Task prompt: Leave out the pictures and repeat the data exactly.

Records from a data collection
#####

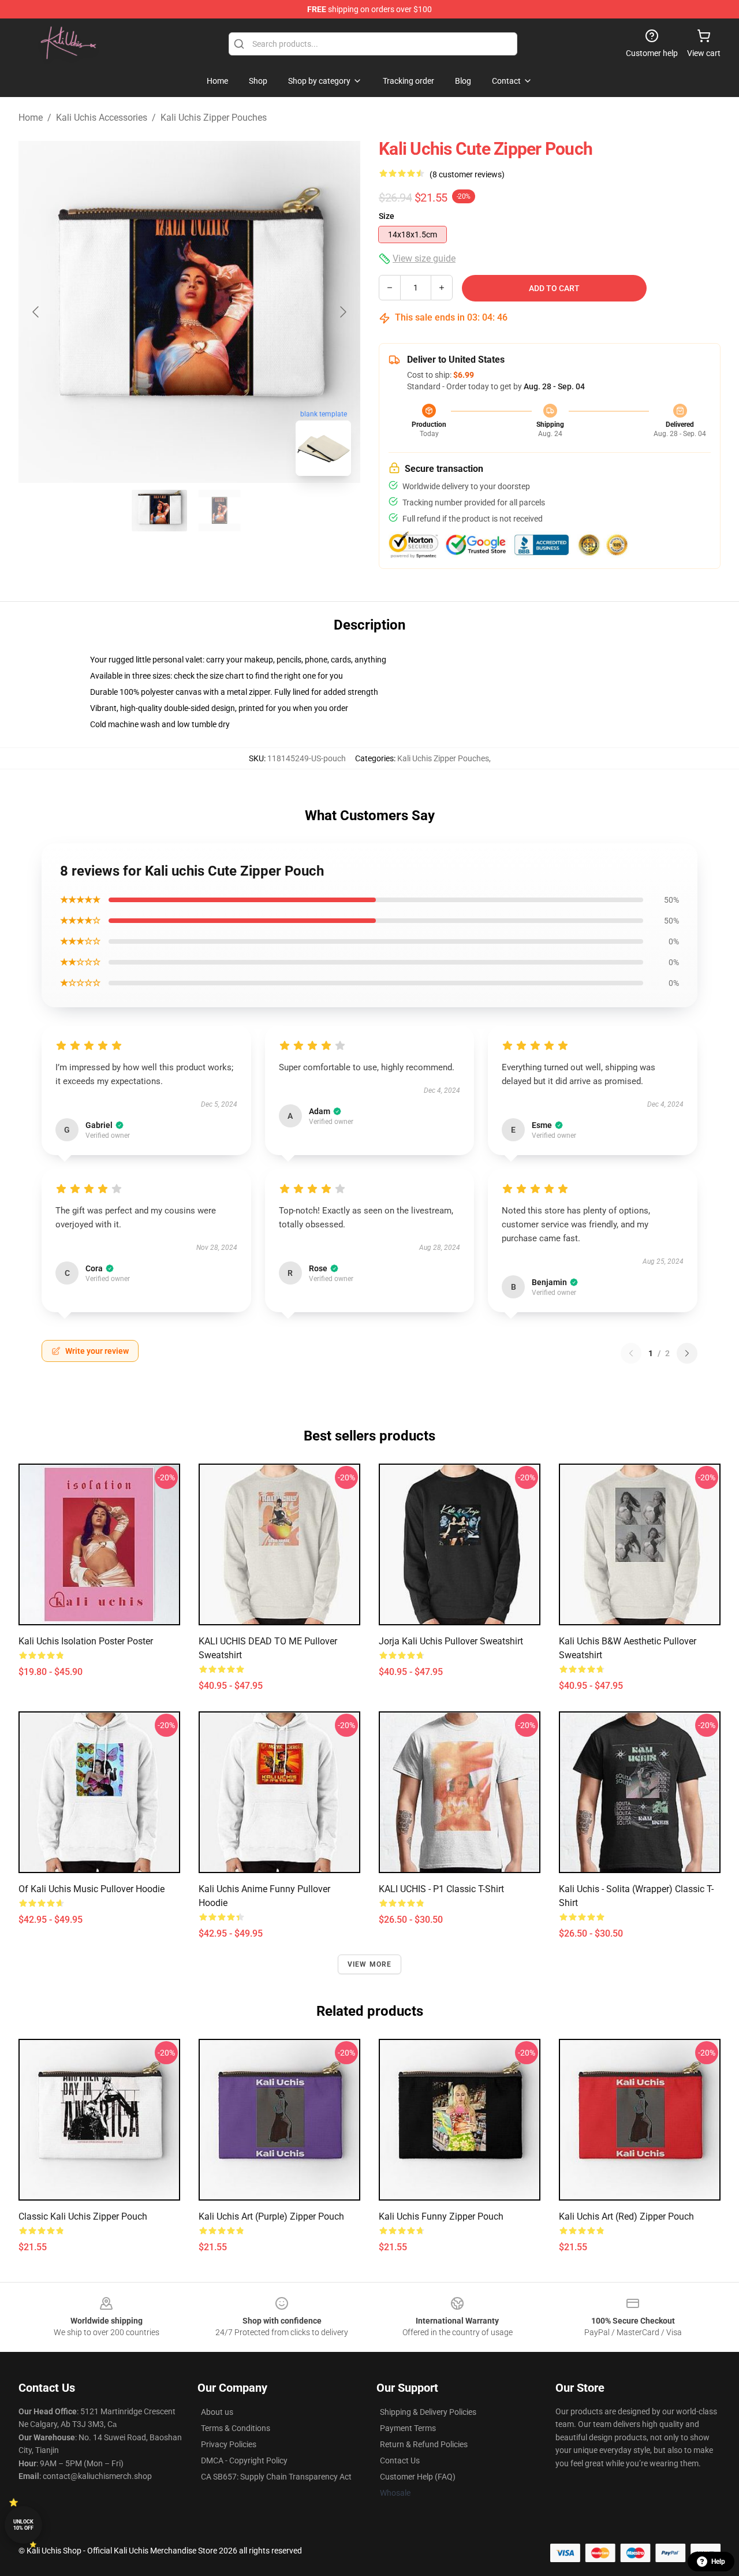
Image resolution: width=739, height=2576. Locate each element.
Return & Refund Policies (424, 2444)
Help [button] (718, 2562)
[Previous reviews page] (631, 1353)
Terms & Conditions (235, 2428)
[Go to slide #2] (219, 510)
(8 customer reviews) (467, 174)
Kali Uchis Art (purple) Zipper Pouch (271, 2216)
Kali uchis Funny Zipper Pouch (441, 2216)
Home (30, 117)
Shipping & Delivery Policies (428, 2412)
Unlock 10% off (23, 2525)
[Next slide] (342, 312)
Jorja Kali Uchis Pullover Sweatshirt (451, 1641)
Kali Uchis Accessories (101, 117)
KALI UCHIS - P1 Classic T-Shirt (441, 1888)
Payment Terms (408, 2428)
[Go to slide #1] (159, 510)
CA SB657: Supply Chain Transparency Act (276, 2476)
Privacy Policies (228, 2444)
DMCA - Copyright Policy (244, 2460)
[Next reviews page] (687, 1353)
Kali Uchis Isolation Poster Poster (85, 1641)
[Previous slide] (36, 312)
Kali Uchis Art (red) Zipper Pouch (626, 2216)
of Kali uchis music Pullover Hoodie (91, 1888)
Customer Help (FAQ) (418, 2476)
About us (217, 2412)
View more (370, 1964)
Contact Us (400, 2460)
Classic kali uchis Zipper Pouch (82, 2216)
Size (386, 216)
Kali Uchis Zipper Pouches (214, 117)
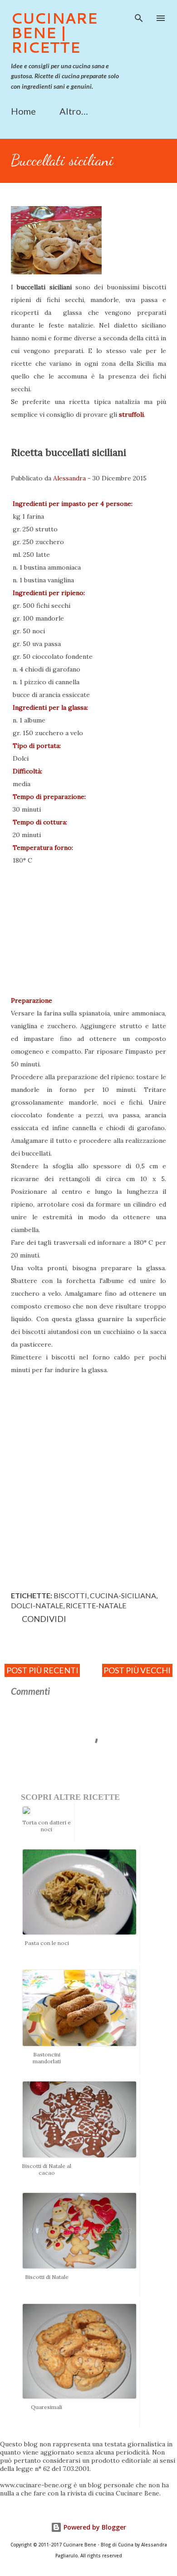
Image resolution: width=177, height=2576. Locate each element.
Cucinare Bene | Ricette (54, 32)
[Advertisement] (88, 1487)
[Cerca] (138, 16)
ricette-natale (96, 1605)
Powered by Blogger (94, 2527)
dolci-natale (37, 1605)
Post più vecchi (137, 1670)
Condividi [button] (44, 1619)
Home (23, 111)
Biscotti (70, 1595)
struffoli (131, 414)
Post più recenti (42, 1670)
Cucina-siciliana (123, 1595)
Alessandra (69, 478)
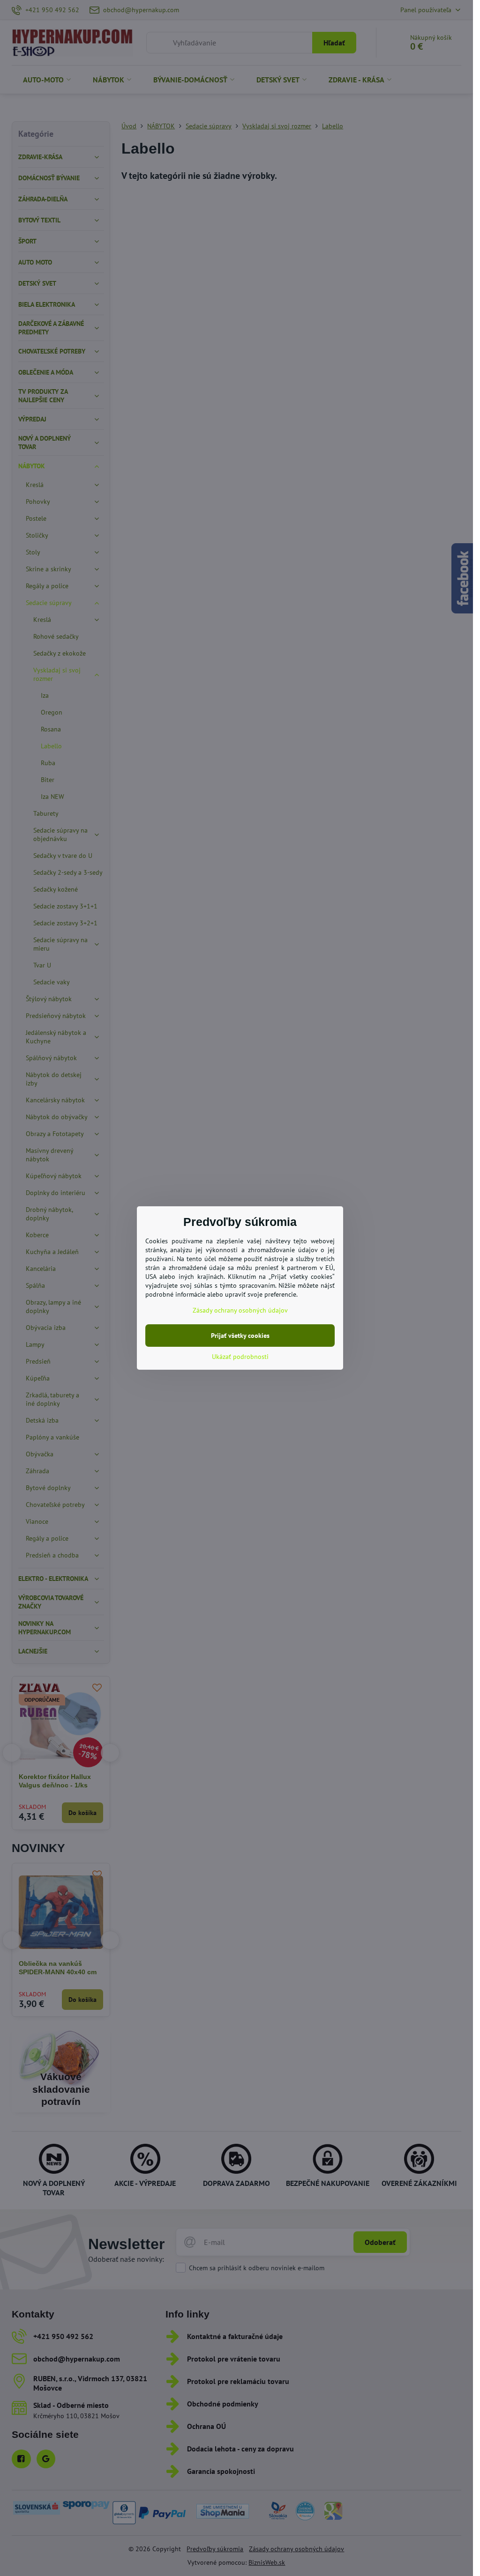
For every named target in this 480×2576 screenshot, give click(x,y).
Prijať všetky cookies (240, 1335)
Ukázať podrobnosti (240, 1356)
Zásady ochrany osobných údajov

#####

Output for this exercise:
Image resolution: width=739, height=2576. Locate each element.
Return & Refund Policies (424, 2444)
Help [button] (718, 2562)
[Previous reviews page] (631, 1353)
Terms & Conditions (235, 2428)
[Go to slide #2] (219, 510)
(8 customer reviews) (467, 174)
Kali Uchis Art (purple) Zipper Pouch (271, 2216)
Kali uchis Funny Zipper Pouch (441, 2216)
Home (30, 117)
Shipping & Delivery Policies (428, 2412)
Unlock 10% off (23, 2525)
[Next slide] (342, 312)
Jorja Kali Uchis Pullover Sweatshirt (451, 1641)
Kali Uchis Accessories (101, 117)
KALI UCHIS - P1 Classic T-Shirt (441, 1888)
Payment Terms (408, 2428)
[Go to slide #1] (159, 510)
CA SB657: Supply Chain Transparency Act (276, 2476)
Privacy Policies (228, 2444)
DMCA - Copyright Policy (244, 2460)
[Next reviews page] (687, 1353)
Kali Uchis Isolation Poster Poster (85, 1641)
[Previous slide] (36, 312)
Kali Uchis Art (red) Zipper Pouch (626, 2216)
of Kali uchis music Pullover Hoodie (91, 1888)
Customer Help (FAQ) (418, 2476)
About us (217, 2412)
View more (370, 1964)
Contact Us (400, 2460)
Classic kali uchis Zipper Pouch (82, 2216)
Size (386, 216)
Kali Uchis Zipper Pouches (214, 117)
Image resolution: width=177, height=2576. Locate each element.
Cucinare Bene | Ricette (54, 32)
[Advertisement] (88, 1487)
[Cerca] (138, 16)
ricette-natale (96, 1605)
Powered by Blogger (94, 2527)
dolci-natale (37, 1605)
Post più vecchi (137, 1670)
Condividi [button] (44, 1619)
Home (23, 111)
Biscotti (70, 1595)
struffoli (131, 414)
Post più recenti (42, 1670)
Cucina-siciliana (123, 1595)
Alessandra (69, 478)
For every named target in this 480×2576 screenshot, give click(x,y).
Prijať všetky cookies (240, 1335)
Ukázať podrobnosti (240, 1356)
Zásady ochrany osobných údajov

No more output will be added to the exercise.